Einblicke in die Kaiserstadt

Burgfreunde erkundeten das oberfränkische Bamberg

Man muss es gesehen und erlebt haben, dieses Bamberg, das nicht
umsonst in der bayerischen Endausscheidung bei der Wahl der Kulturhauptstadt gestanden hat und dessen Altstadt zum Weltkulturerbe zählt. Das dachten sich auch die Rundinger Burgfreunde und wählten die alte Kaiserstadt als Ziel für ihren ersten Vereinsausflug.

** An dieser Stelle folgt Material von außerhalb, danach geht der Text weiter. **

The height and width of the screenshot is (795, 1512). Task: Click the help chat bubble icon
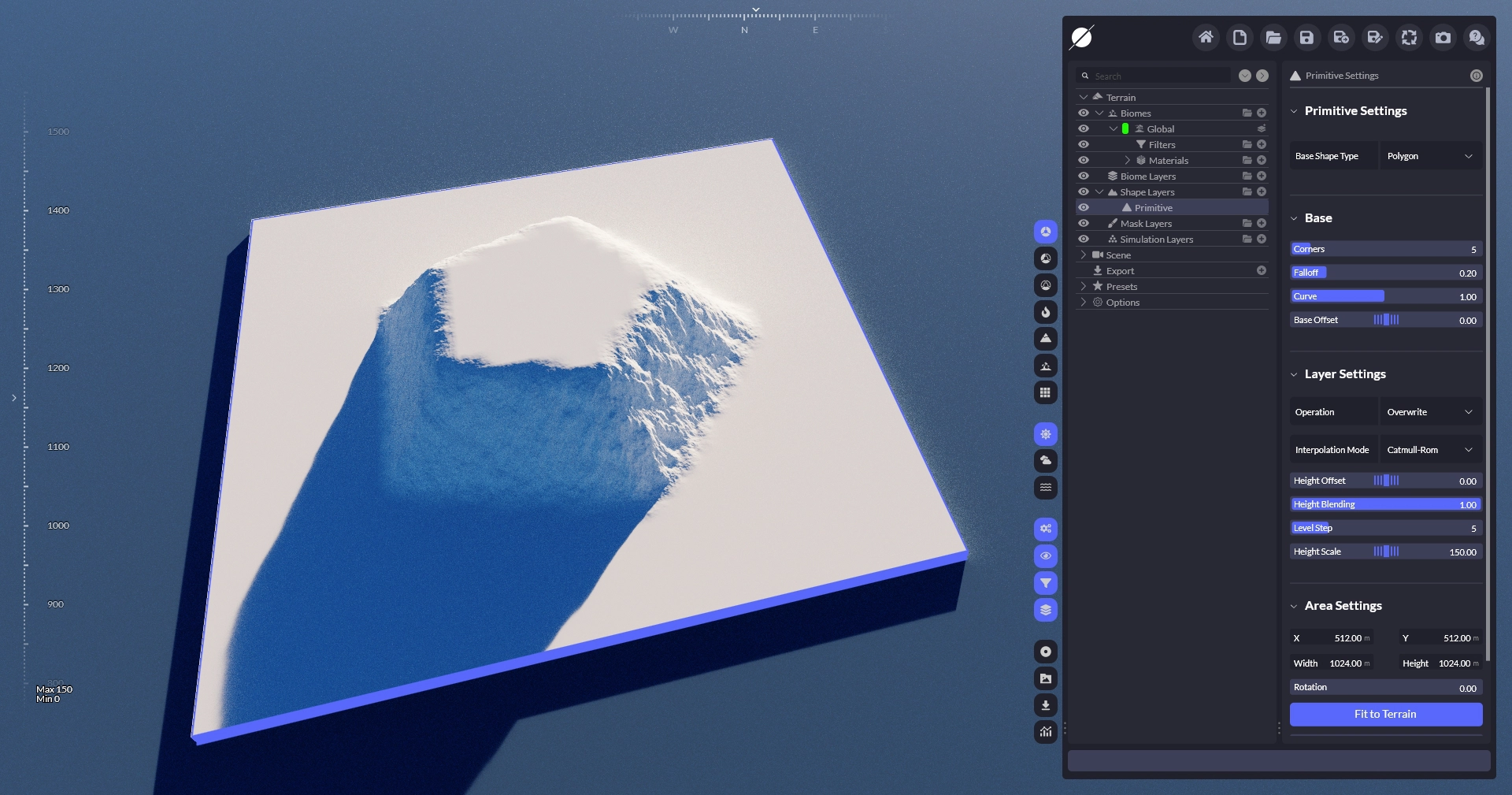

Mit dem Archäologen Dr. Bernhard Ernst hatten sie einen exzellenten Führer.
Er lebt seit Studienzeiten in Bamberg und kennt jeden Winkel. Der fünfstündige Rundgang durch die ausgedehnte historische Altstadt begann im Gärtnerviertel und führte über das alte Rathaus hinauf auf den Domberg. Höhepunkt der Exkursion war natürlich der Dom selbst, der unter anderem das einzige Papstgrab nördlich der Alpen und den berühmten Bamberger Reiter beherbergt.

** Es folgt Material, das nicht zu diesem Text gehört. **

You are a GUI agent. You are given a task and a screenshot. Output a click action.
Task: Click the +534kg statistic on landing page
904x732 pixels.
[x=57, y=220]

Zur Bamberger Kultur gehört neben den vielen sehenswerten Gebäulichkeiten auch das
Brauwesen mit seinen Traditionsgaststätten und Bierkellern. Die Besucher aus dem Bayerwald waren erstaunt über das üppige Angebot an Biersorten, das vom ungespundeten, unfiltrierten Kellerbier über das rauchige Märzen bis zum Schwarzbier reicht. Auf der Heimfahrt konnte man sich bei einer Einkehr im Aischgrund außerdem davon überzeugen, dass Karpfen bei entsprechender Haltung und Zubereitung auch außerhalb der Saison ausgezeichnet munden.

Alles in allem war es ein Ausflug, der kulturell wie auch kulinarisch keine
Wünsche offen ließ. Die meistgestellte Frage auf der Heimfahrt lautete denn auch: „Und wo fahr‘n ma nächtes Jahr hin?“



Die Rundinger Burgfreunde mit ihrem Stadtführer Dr. Bernhard Ernst bei der heiligen Kunigunde
auf der Regnitzbrücke im Herzen der Bamberger Altstadt; im Hintergrund Kleinvenedig.